The Clinical Project Manager will be responsible for the planning and management of the operational aspects of clinical trials. This position provides coordination and support across all trials to ensure consistency in administrative processes and that the trials are conducted per established policies, procedures, regulations, and Good Clinical Practice (GCP). The Clinical Project Manager manages all phases of the trial process from proposal through inspection. This role also works closely with Finance and Accounting to ensure appropriate alignment and compliance with clinical study budgets.

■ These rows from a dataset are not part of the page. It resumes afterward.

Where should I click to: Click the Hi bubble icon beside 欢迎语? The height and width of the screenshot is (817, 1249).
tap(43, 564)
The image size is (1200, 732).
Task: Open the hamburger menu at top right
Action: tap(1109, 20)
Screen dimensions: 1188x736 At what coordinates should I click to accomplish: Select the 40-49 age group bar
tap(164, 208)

The main responsibilities of this role include, but are not limited to:
- Executes the clinical study in accordance with the project clinical development strategy and timelines.

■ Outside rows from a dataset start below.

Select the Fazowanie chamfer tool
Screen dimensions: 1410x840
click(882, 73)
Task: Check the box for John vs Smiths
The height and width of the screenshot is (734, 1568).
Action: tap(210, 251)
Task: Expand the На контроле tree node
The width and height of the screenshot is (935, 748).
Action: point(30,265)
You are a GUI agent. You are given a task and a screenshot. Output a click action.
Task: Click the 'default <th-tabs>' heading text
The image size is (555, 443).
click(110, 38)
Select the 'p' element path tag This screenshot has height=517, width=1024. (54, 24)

- Serves as a “go to” for CRAs and CTAs for questions regarding trial administration.
- Reviews and approves study related plans generated by CROs and vendors.
- Documents processes to enable turnkey operations when new trials are initiated.
- Obtains and reviews all required essential documents necessary for study initiation.
- Maintains accurate and timely sponsor/site correspondence and communication.
- Manages escalation of study related issues and communicates as appropriate with management and other functions.
- Actively builds relationships with departments and management to create a collaborative environment.
- Establishes, maintains, and updates various databases for tracking purposes.
- Ensures the timely shipment of all study materials (including protocols, study logs, study binders, etc.) and oversees returns and in-house reconciliation.
- Evaluates site and study performance metrics against agreed upon budget, deliverables and timelines.
- Reviews and processes vendor/site payments.
- May be responsible for extracting/exporting the results of studies, test results and data entry.
- Other tasks, as assigned by the project lead and/or VP Development Operations.
- Up to 20% domestic and/or international travel may be required.
Training and Education :
- B.A. or B.S. in the health sciences or equivalent experience required
- Master’s Degree preferred
- A minimum of 5-7 years of experience in a clinical operations role within a pharmaceutical company or CRO or similar organization.
- Project management experience.
- Pharmaceutical or medical device industry experience.
- Previous experience managing large or complex clinical studies.
- Knowledge of applicable standards, regulations and ICH-GCP for clinical study conduct.
- Experience of coordinating people and time management.
- Demonstrated experience in computer skills including Microsoft Word, Excel, and basic templates.
- Makes independent choices and takes responsibility for own actions.
- Anticipates potential issues and prepares contingency plans with minimal oversight and within set timelines.
- Conscientious and precise in delivery of work even when under pressure.
- Collaborative and team oriented.
- Excellent oral and written communication skills.
- Exhibits a confident and influential approach.
- Understands customer needs.
- Excellent planning, organizing, interpersonal and leadership skills.